• **What the task requires**
Which lines of the records below contain the string "screenshot"? Report each of them in full, matching case exactly.

Data items:
....

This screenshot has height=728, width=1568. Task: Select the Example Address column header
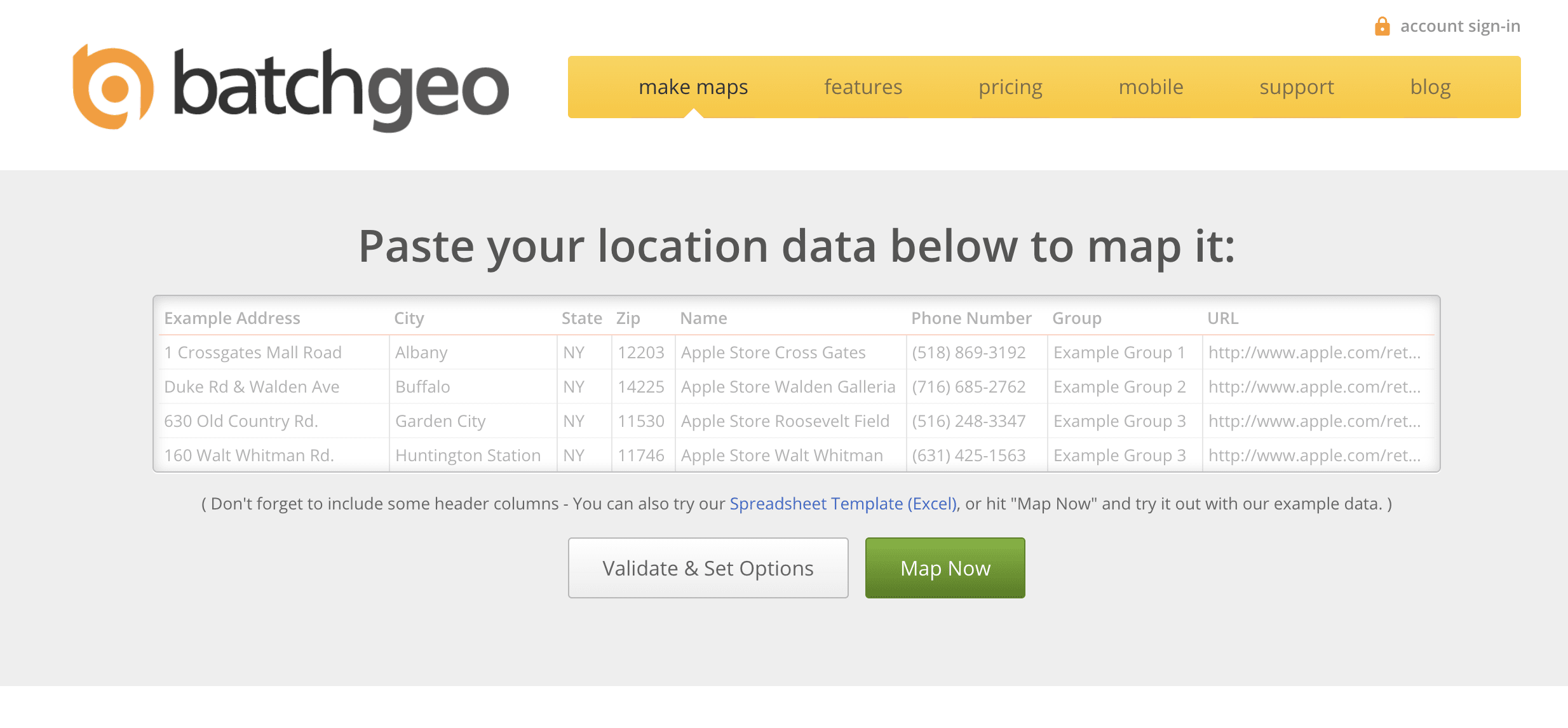tap(233, 318)
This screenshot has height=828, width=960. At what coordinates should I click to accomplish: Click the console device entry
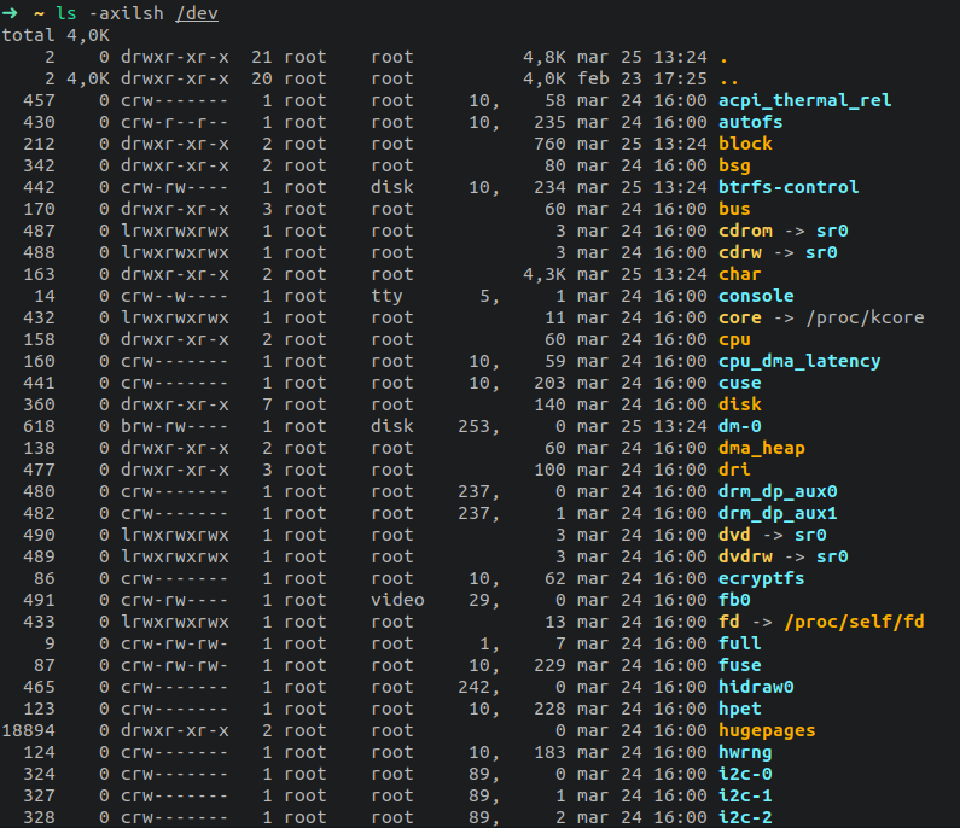755,295
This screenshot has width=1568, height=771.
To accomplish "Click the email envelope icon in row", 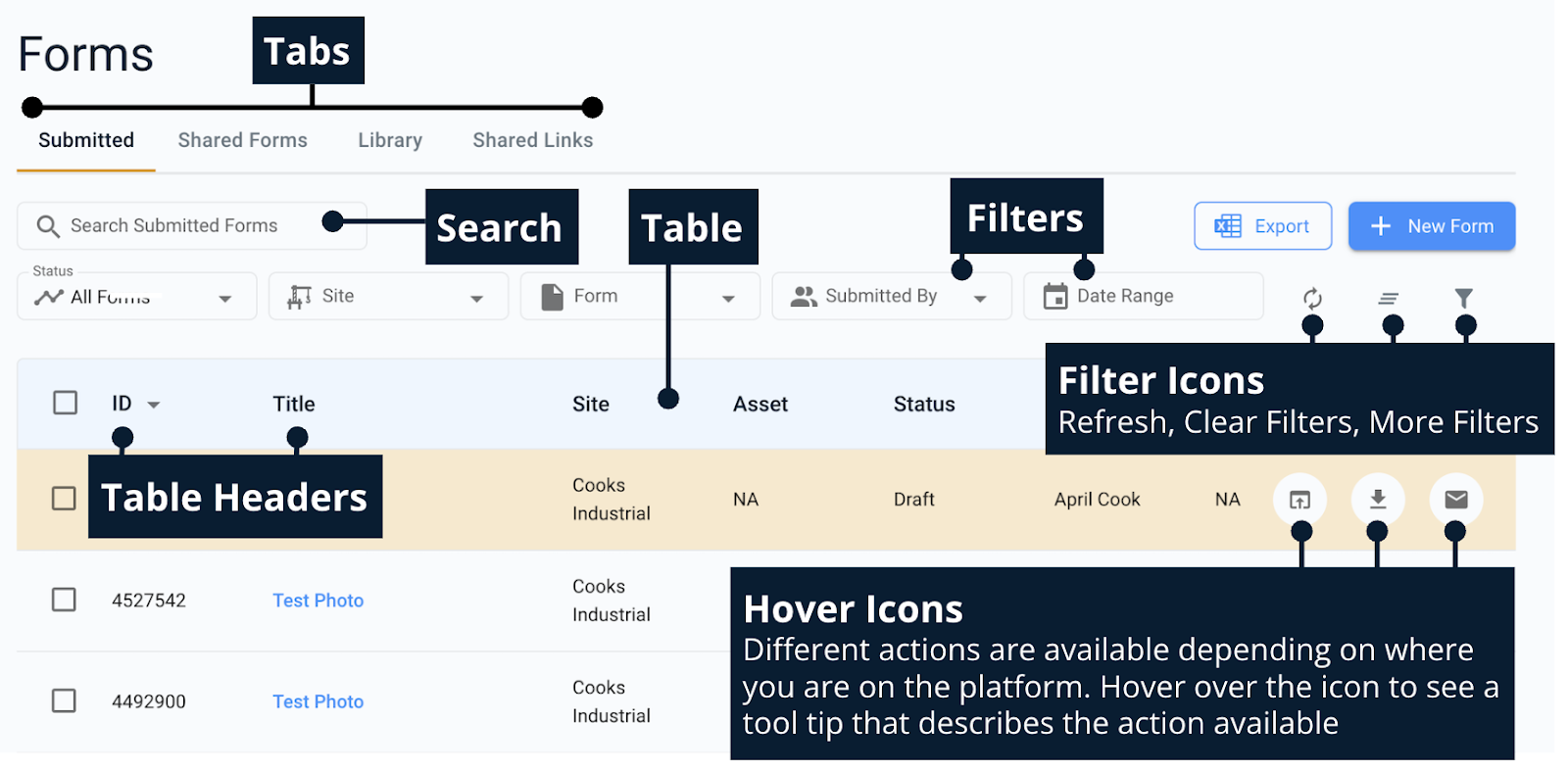I will pyautogui.click(x=1455, y=500).
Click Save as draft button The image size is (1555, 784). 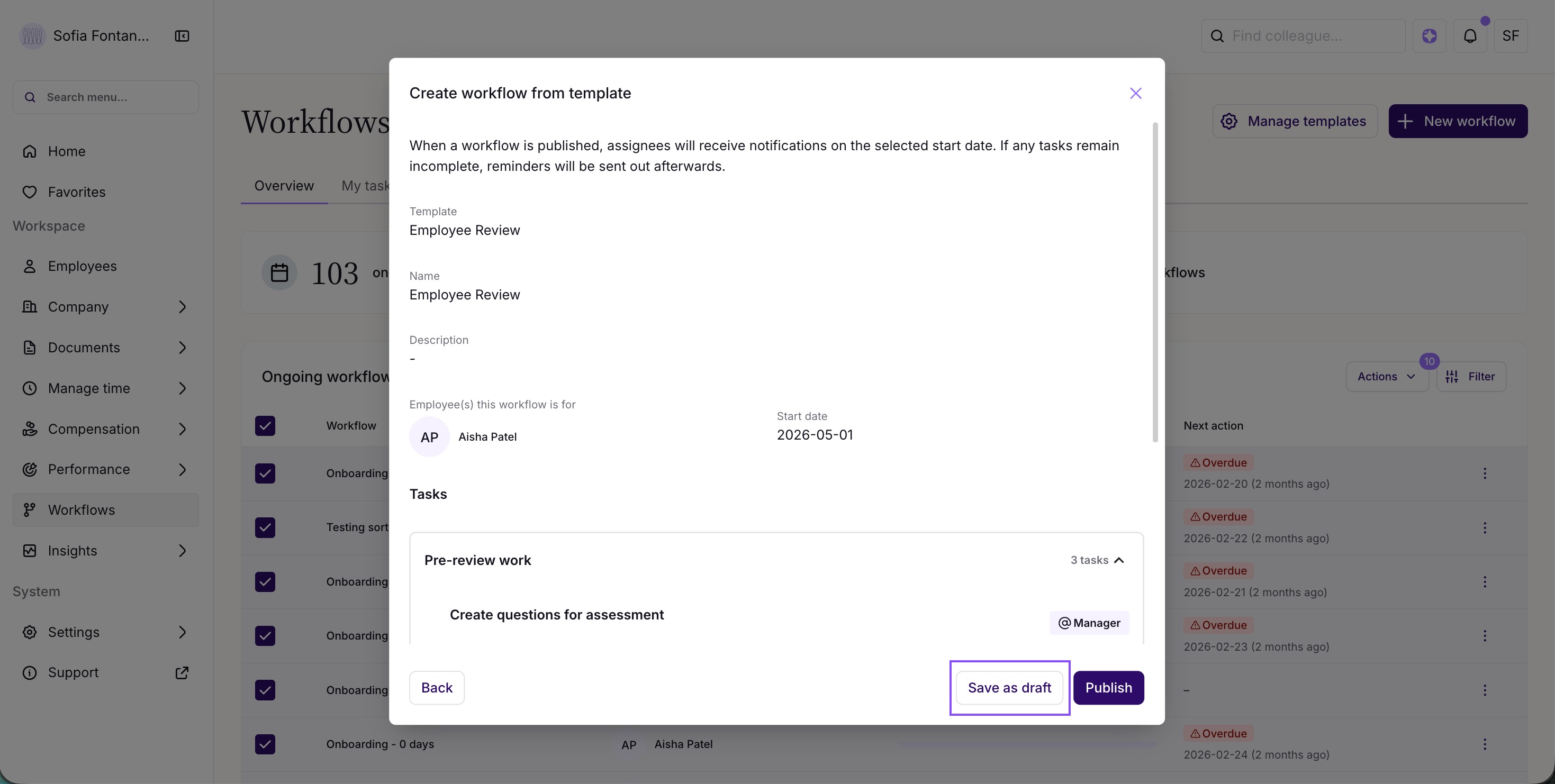pos(1009,687)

....

• **Solution**
This screenshot has height=728, width=1568. Task: Select the Example Address column header
This screenshot has height=828, width=960. At what coordinates should I click to accomplish: Click the console device entry
This screenshot has width=1568, height=771.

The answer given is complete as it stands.